Medina does correctly report that Rep. Mayra Flores and other Hispanic politicians in Texas gravitated to the GOP not because of any moderate outreach by country club Republicans but because of the party’s perennial platform in favor of patriotism, faith, and the traditional family. Flores ran on the slogan “God, family, country.” (To the Times, this is bafflingly reactionary.)
“For years, Texas Republicans tried to win the Hispanic vote using a Bush-era brand of compassionate conservatism,” Medina writes. “The idea was that a moderate’s touch and a softer rhetoric on immigration were key to making inroads with Hispanic voters, particularly in Democratic strongholds along the southern border.” But that’s not what Hispanic voters wanted, she says, observing that Flores won her seat in a deep blue congressional district by “shunning moderates” and “wearing her support for Donald J. Trump on her sleeve—more Marjorie Taylor Greene than Kay Bailey Hutchinson.” (READ MORE: What the Victory of Mayra Flores Portends for the Democrats)
One hopes the GOP leadership is taking note here. Its success with Hispanic voters is contingent upon rejecting the wokeness of the Democrats, not aping them. It is the glaring contrast between the parties that explains the defections of Hispanics to the GOP. They come from a traditional culture that has little time for the gender and race obsessions of the Democrats and instills a work ethic that makes Hispanics more interested in capitalist opportunities to escape poverty than left-wing lectures about it.
This is true not only in North America but also in South America, where aspirational Hispanic evangelicals are pushing countries like Brazil to the right. Much like the failure of socialist wokeness in America, “liberation theology” leaves upwardly mobile Hispanics in South America cold. They want a hand out of poverty, not sermonizing about it.

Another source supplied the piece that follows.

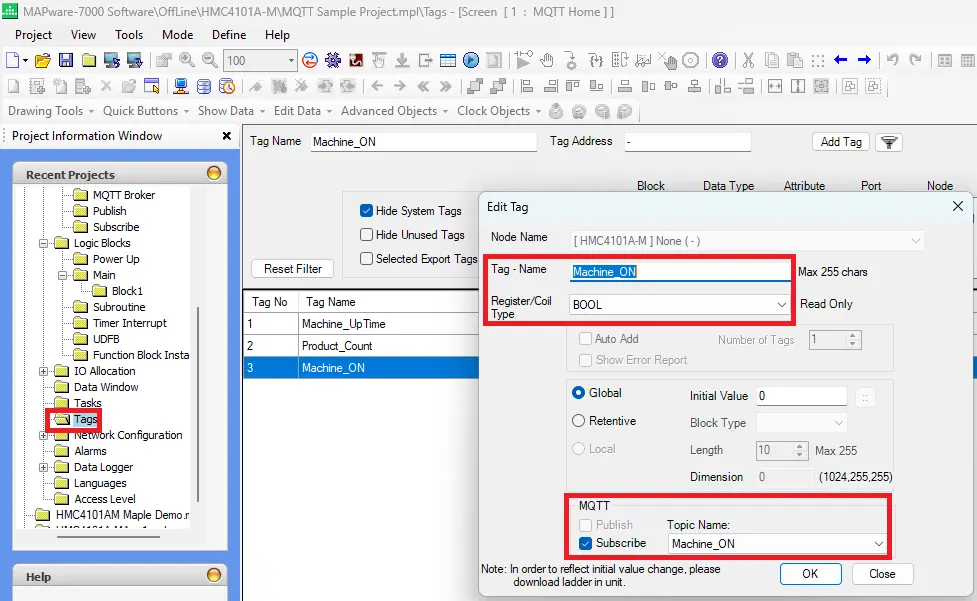
Task: Click the filter funnel icon beside Add Tag
Action: (888, 142)
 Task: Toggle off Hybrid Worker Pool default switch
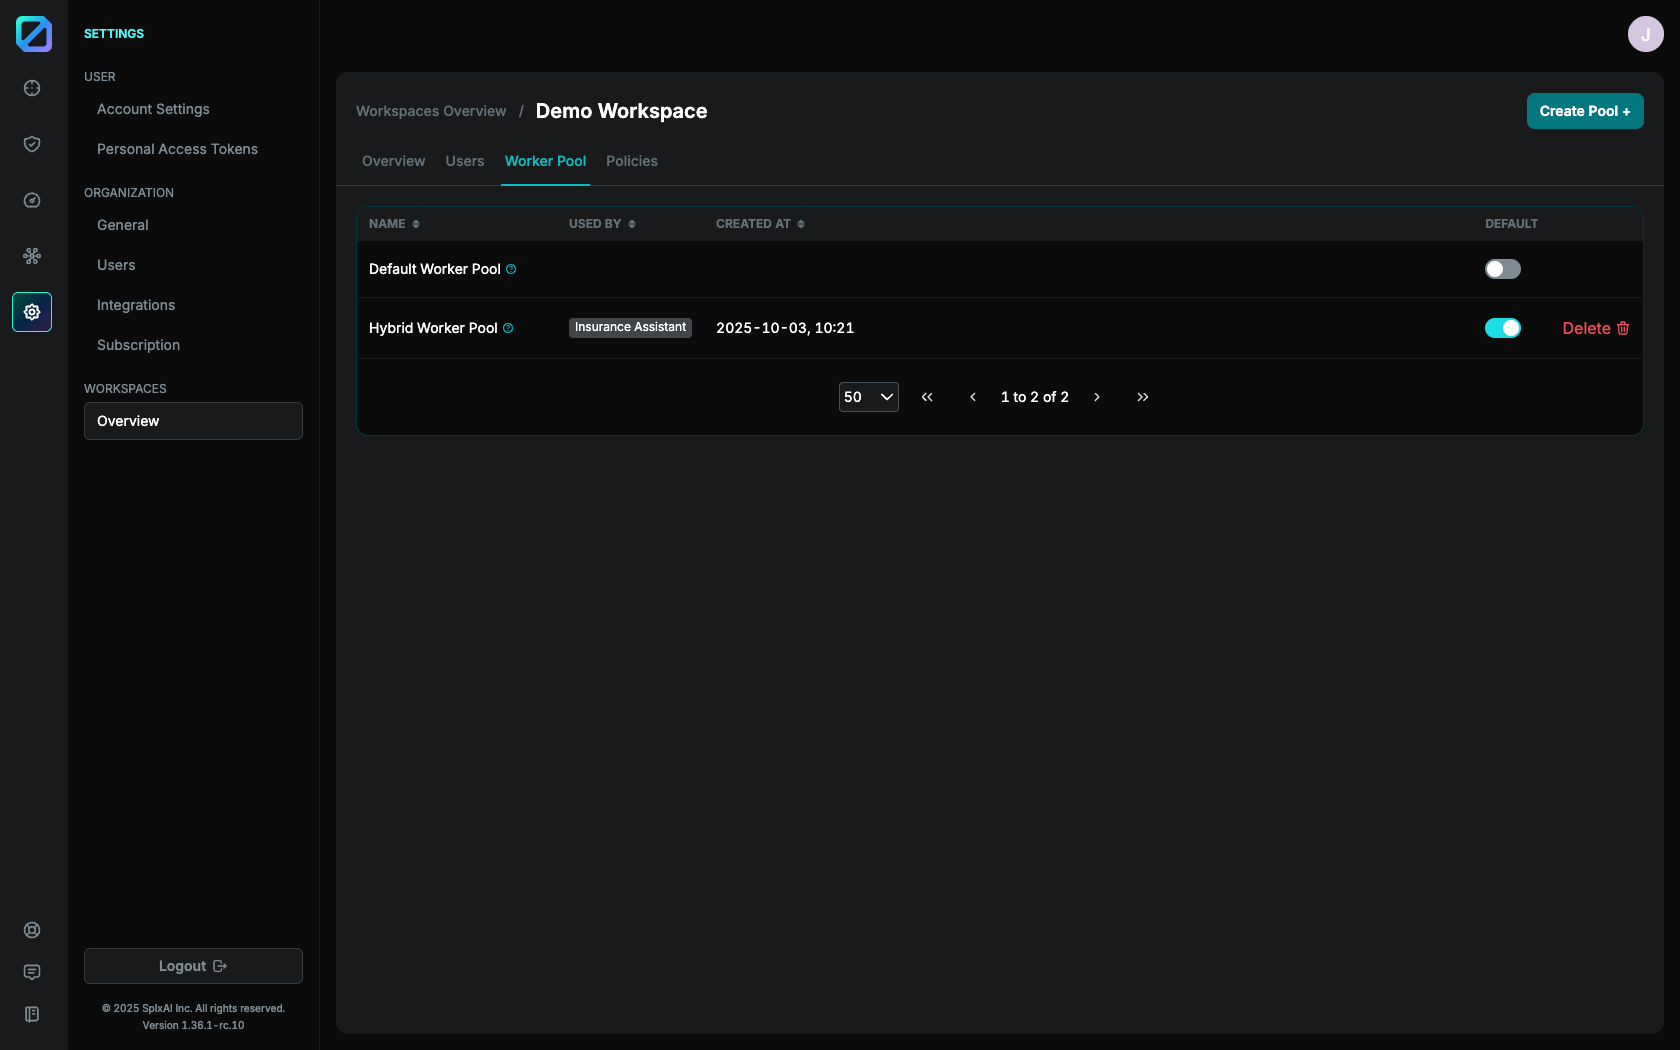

Medina works hard to make Flores, Monica De La Cruz, and Cassy Garcia (the latter two are congressional candidates in Texas) look extreme. But this effort fails. For the most part, the women, dubbed by the GOP a “triple threat,” just hold standard conservative views on abortion and illegal immigration and simply want to live in a country that is recognizably American. The simple nationalism that Trump offers is comprehensible to them, if only because they come from a culture that takes such nationalism for granted too. What’s not understandable to them is a party that celebrates open borders, flag boycotters, and the desecration of its country’s history.